Odoo V8 is a major upgrade. With Odoo V8 OpenERP is moving into new territories, beyond ERP. Odoo V8 released an open source CMS, a disruptive eCommerce and a Business Intelligence.
In this blog I will show you how easily you can install Odoo V8.
Step 1: Setup your Ubuntu server
After the server started for the first time you need to update the package list of the server.
sudo apt-get update
Above command will downloads the package lists from the repositories and “updates” them to get information on the newest versions of packages and their dependencies.
Now you are ready to start odoo installation.

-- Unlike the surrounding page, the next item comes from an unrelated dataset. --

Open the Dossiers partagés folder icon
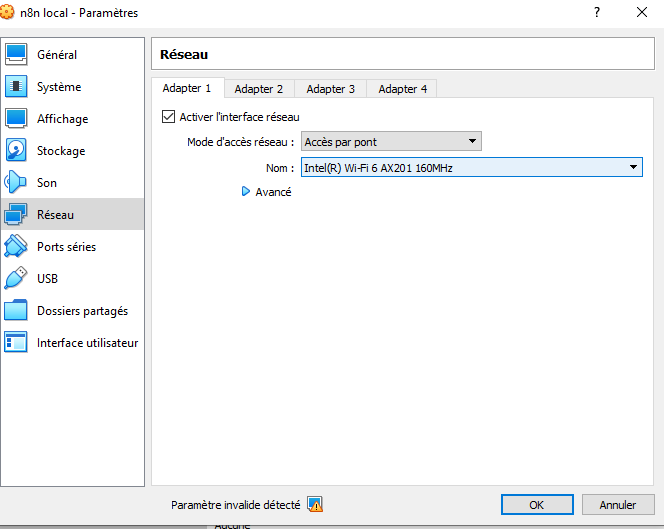point(17,311)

Step 2: PostgreSQL Server Installation and Configuration
Install PostgreSQL Server using following command.
sudo apt-get install postgresql
Setup a PostgreSQL user for Odoo. You may need to login as postgres user first.
odoo@swapnil-laptop:/$ sudo su postgres
Now create PostgreSQL user Odoo using the following command:
postgres@swapnil-laptop:/$ createuser --createdb --username postgres --no-createrole
Enter password for new role: XXXXXXXXXX
Enter it again: XXXXXXXXXX
Shall the new role be a superuser? (y/n) y
--createdb : the new user will be able to create new databases
--username postgres : createuser will use the postgres user (superuser)
--no-createrole : the new user will not be able to create new users
--pwprompt : createuser will ask you the new user's password
odoo : the new user's name
Step 3: Odoo Server Installation
Installing the required packages. Use following single commands to install all required python libraries.
sudo apt-get install python-lxml python-mako python-dateutil python-psycopg2 python-pychart python-pydot python-tz python-reportlab python-yaml python-vobject python python-dev build-essential python-setuptools python-pip python-babel python-mock python-docutils python-Jinja2 python3-jinja2 python-decorator python-psutil python-pyPdf
Download the latest odoo server source using the following command.
sudo tar -xvzf odoo_8.0-latest.tar.gz
Rename the extracted folder
sudo mv openerp-8.0-1b53469 odoo
Setup odoo using following command
sudo python setup.py install
Step 4: Creating a configuration file for Odoo Server
Copy odoo-server.config file to /etc we need to change it’s ownership and permissions use your system user name in my case its odoo.
sudo nano /etc/odoo-server.conf
sudo chown odoo: /etc/odoo-server.conf
sudo chmod 640 /etc/odoo-server.conf
The above commands make the file owned and writable only by the odoo user and group and only readable by odoo and root.
To allow the Odoo server to run initially, you should only need to change one line in this file. Toward to the top of the file change the
db_host = localhost
db_port = 5432
db_user = odoo // user created in postgres for odoo
db_password = odoo
One other line we might as well add to the configuration file now, is to tell Odoo where to write its log file. To complement my suggested location below add the following line to the odoo-server.conf file:
logfile = /var/log/odoo/odoo-server.log
Once the configuration file is edited and saved, you can start the server manually just to check if it actually runs. You might get some errors because of some missing packages, just install the missing packages and move on.
Step 5: Installing the boot script
For the final step we need to install a script which will be used to start-up and shut down the server automatically and also run the application as the correct user.
Similar to the configuration file, you need to either copy it or paste the contents of this script to a file in
/etc/init.d/ and call it odoo
Copy content of odoo-server to your odoo server boot script.
Do following changes in
Once it is in the right place you will need to make it executable and owned by root:
sudo chmod 755 /etc/init.d/odoo-server
sudo chown root: /etc/init.d/odoo-server
In the configuration file there’s an entry for the server’s log file. We need to create that directory first so that the server has somewhere to log to and also we must make it writeable by the odoo user:
sudo mkdir /var/log/odoo
sudo chown odoo:root /var/log/odoo
Step 6 : Testing the server
To start the Odoo server type:
sudo /etc/init.d/odoo-server start
You should now be able to view the logfile and see that the server has started.
sudo tail -f /var/log/odoo/odoo-server.log
If the log file looks OK, now point your web browser at the domain or IP address of your Odoo server (or localhost if you are on the same machine) and use port 8069. The url will look something like this:
Step 7: Automating Odoo startup and shutdown
If everything above seems to be working OK, the final step is make the script start and stop automatically with the Ubuntu Server. To do this type:
sudo update-rc.d odoo-server defaults
You can now try rebooting you server if you like. Odoo should be running by the time you log back in.
For Amazon EC2 you need to allow 8069 port in your EC2 Security Group.